ダーク・タイド

ダーク・タイド “Dark Tide”

監督:ジョン・ストックウェル

出演:ハル・ベリー、オリヴィエ・マルティネス、ラルフ・ブラウン、
   ルーク・タイラー、マーク・エルダーキン

評価:★




 作中、最もデンジャラスなのは凶暴なサメではなく、ハル・ベリーのボディだ。簡単に折れてしまいそうに細い身体なのに、出るべきところはめりはりたっぷり。褐色の肌も実にセクシー。40代半ばだなんて、奇跡だ。この美貌により男たちを殺すことさえ可能だろう。女たちは今すぐ、毎日どんなエクササイズをしているのか、探りを入れるべきだ。肌を露出することに抵抗がないようなのも、頼もしい。

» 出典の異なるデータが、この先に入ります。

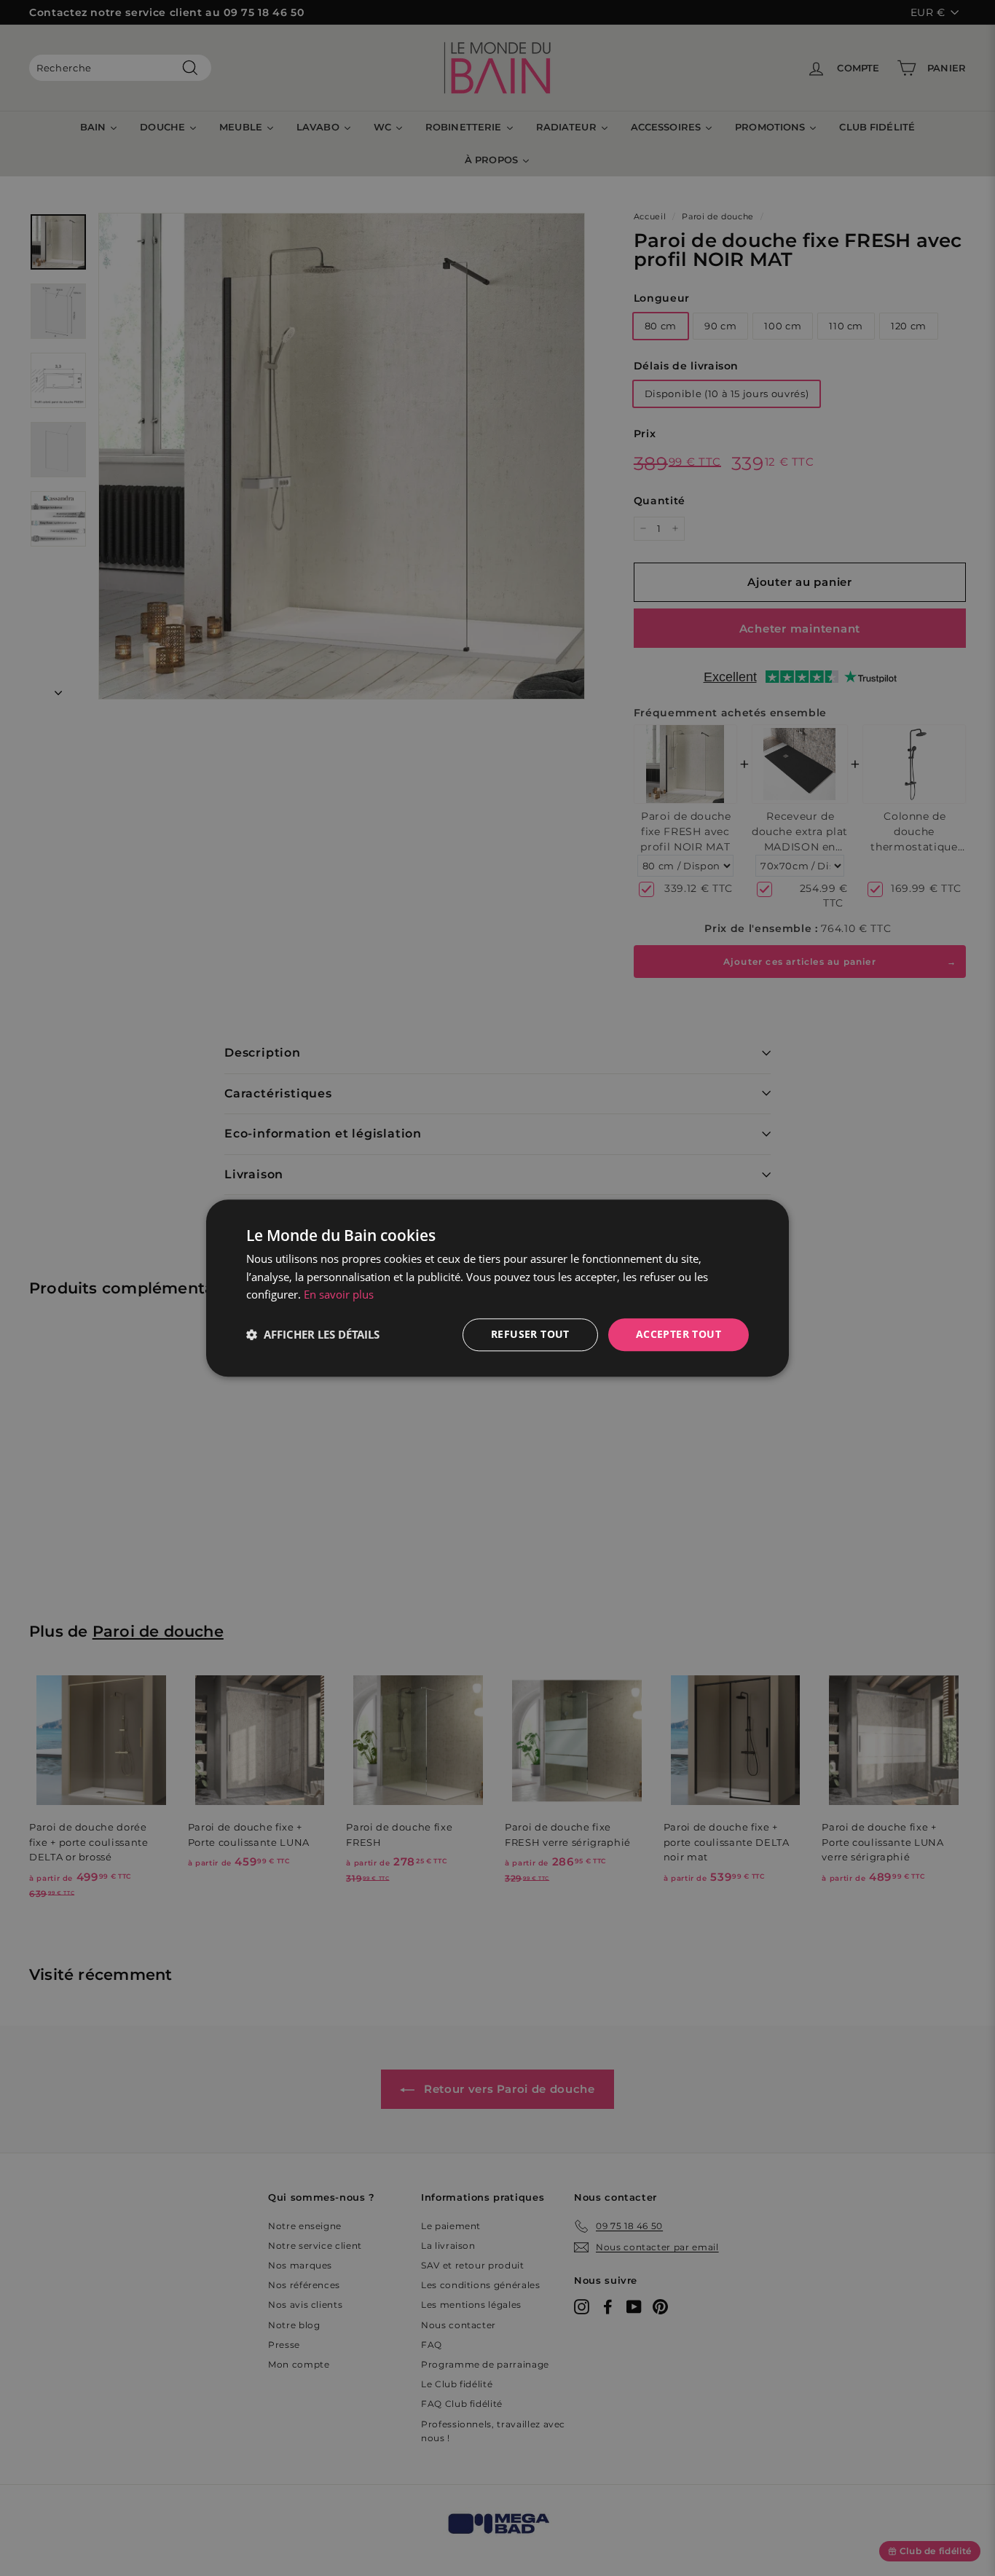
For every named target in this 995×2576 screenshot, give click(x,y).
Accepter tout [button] (678, 1334)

 ただし、海に潜るときはボディスーツを着用しなければならないのは誤算だった。ビキニスタイルは地上だけ。水に浸かるときは、色気も何もあったものではない、真っ黒のウェットスーツ。そしてゴーグル。スピードスケートの選手じゃないんだからさー。顔すら判別不能では、話にならん。

 どんな映画でも選べそうなベリーなのに、サメ映画を選ぶとは立派じゃないか。…なんて思っていたのだけれど、この『ダーク・タイド』、目指しているのはどうもB級ホラーなんかではないらしい。何しろサメがベリーとその周辺人物たちを襲うのは、オープニングとクライマックスのみ。後は大変お行儀良い立ち振る舞いで泳いでいる。どこからどう見ても悪人面なのに、良いんかそれで!

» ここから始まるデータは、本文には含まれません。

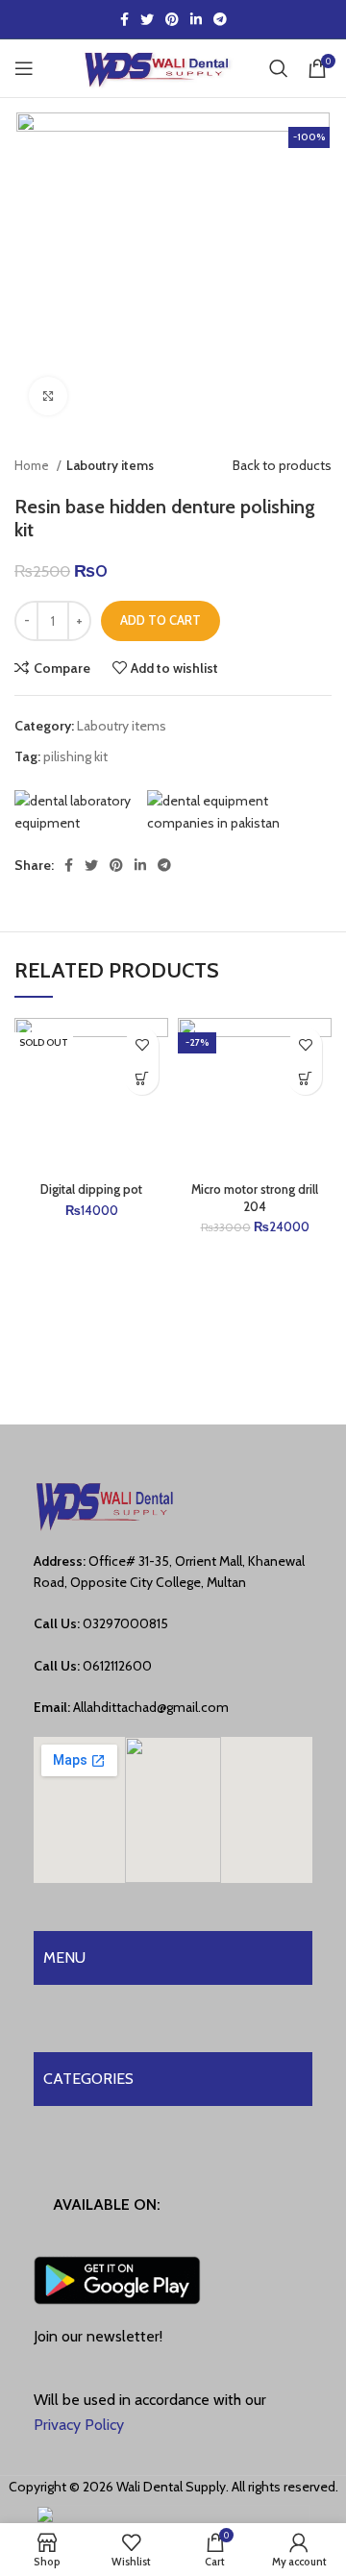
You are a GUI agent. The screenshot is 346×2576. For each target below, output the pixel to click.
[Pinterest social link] (172, 19)
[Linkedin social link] (196, 19)
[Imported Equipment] (238, 811)
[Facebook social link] (124, 19)
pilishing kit (75, 756)
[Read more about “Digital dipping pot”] (142, 1078)
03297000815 (125, 1623)
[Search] (279, 68)
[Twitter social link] (147, 19)
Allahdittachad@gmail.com (151, 1707)
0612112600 (117, 1665)
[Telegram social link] (220, 19)
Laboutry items (110, 465)
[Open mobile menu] (24, 68)
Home (33, 465)
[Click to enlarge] (48, 396)
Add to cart (160, 620)
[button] (305, 1078)
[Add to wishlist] (142, 1044)
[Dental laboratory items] (80, 811)
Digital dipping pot (91, 1189)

 サメに襲われない場面の大半は、主人公のトラウマというやつがテーマになる。仕事中、サメに友人を喰われてしまったショックを引きずるベリーの内面変化こそ見てもらいたいようなのだ。中身のない会話。やたら多いクローズアップ。頭痛を誘う幼い喧嘩。…出てくるのは未熟な画ばかりなのに、そりゃないぜ。

 せっかくボートに乗り込む中にはバカがいるのだ。海に出る理由が、サメと一緒に泳ぎたいからって言うんだもの。金持ちの道楽というやつで、期待通りバカな言動を繰り返す。思う存分サメに喰われてこそ、本望というものだろう。エサ役のバカをもっと投入して、サメに次々喰われていく展開こそ、ここでは重要視されるべきではなかったか。

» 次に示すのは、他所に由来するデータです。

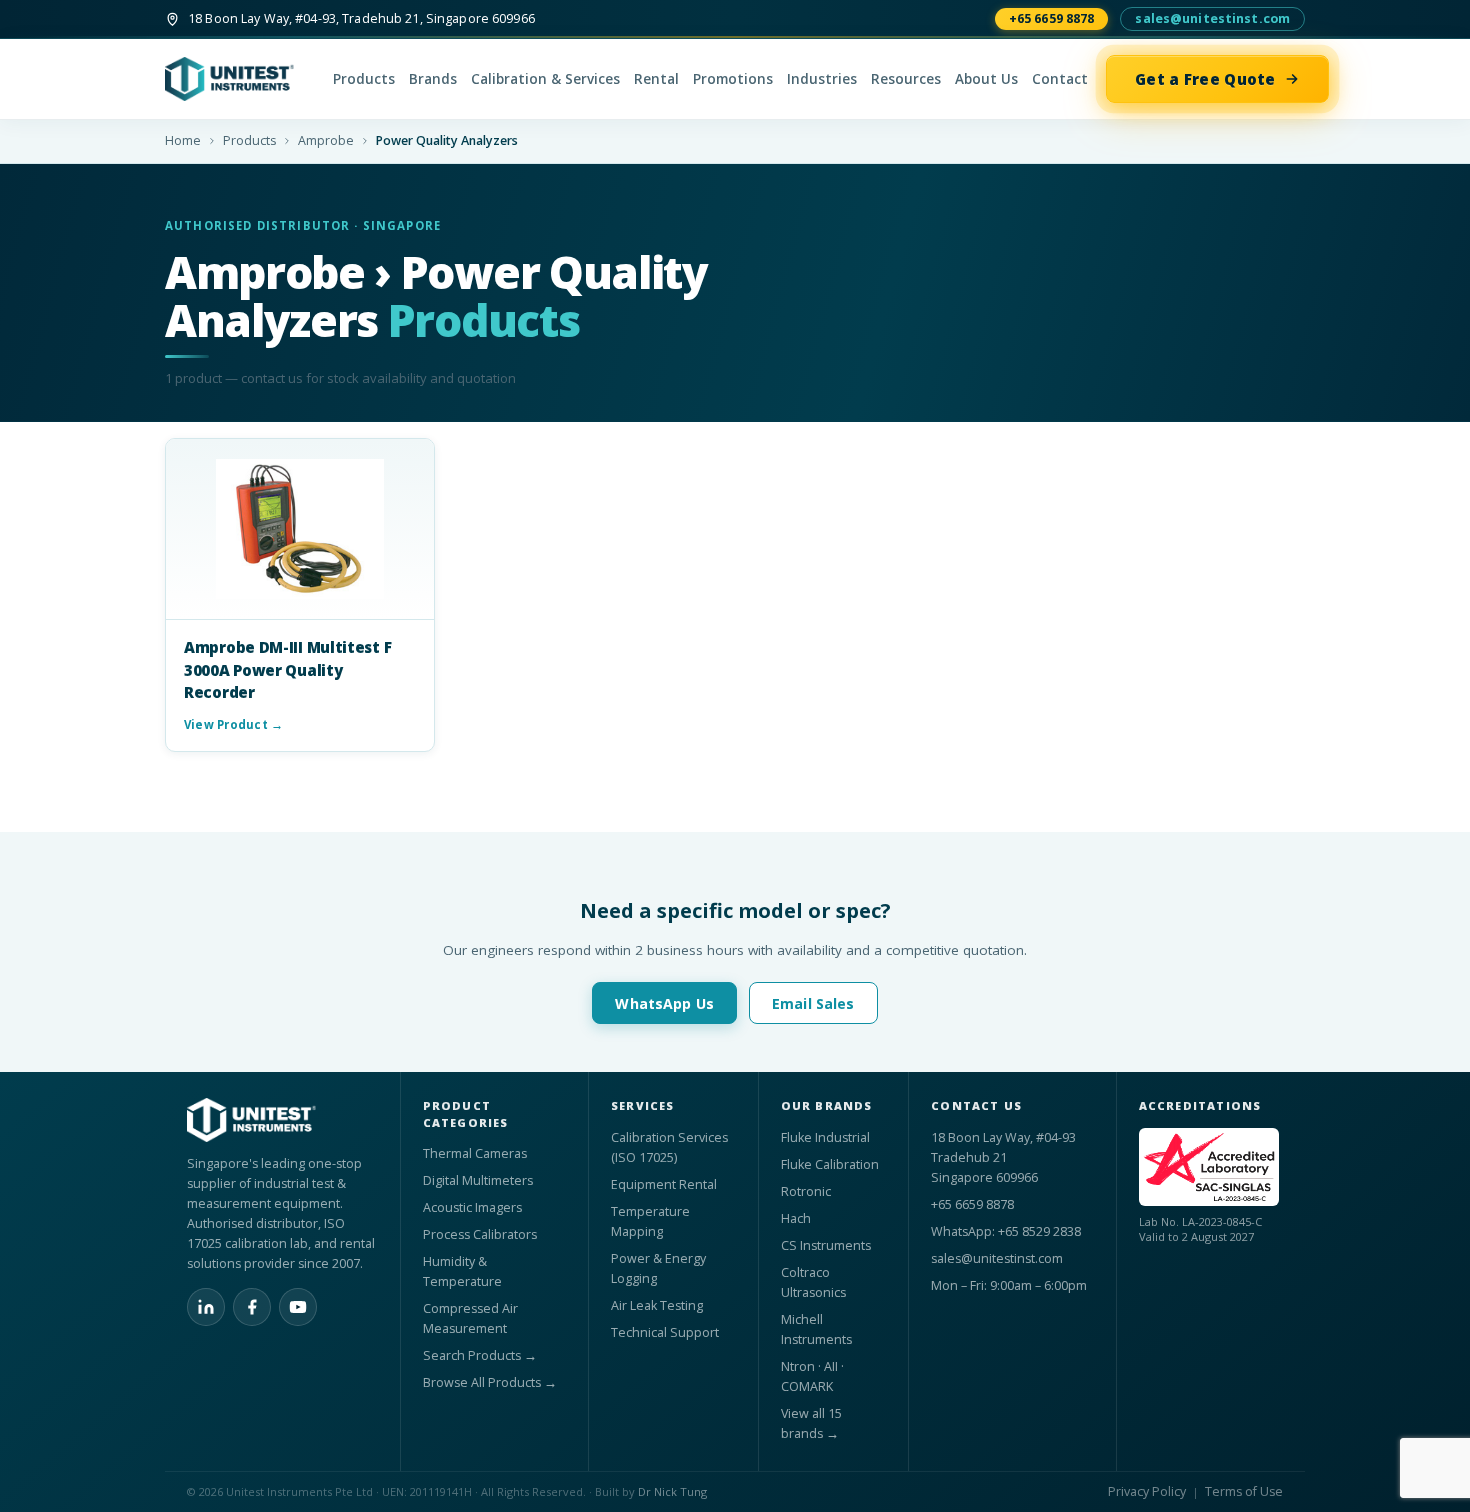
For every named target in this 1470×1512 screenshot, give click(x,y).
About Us (986, 79)
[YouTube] (298, 1307)
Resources (906, 79)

 それに、遂にサメが襲い来る画にも不満が残る。夜の闇により残虐さを誤魔化しているようなものばかりで、誰が襲われたのか、どこを喰われたのか、傷の深さはどの程度なのか、という基本的な点すら分からない。現実感なんて必要ない。サメがあり得ない動きを見せても問題ない。通常の三倍の大きさのサメを担ぎ出してもOKだ。サメこそを主人公にした殺戮劇が観たかった。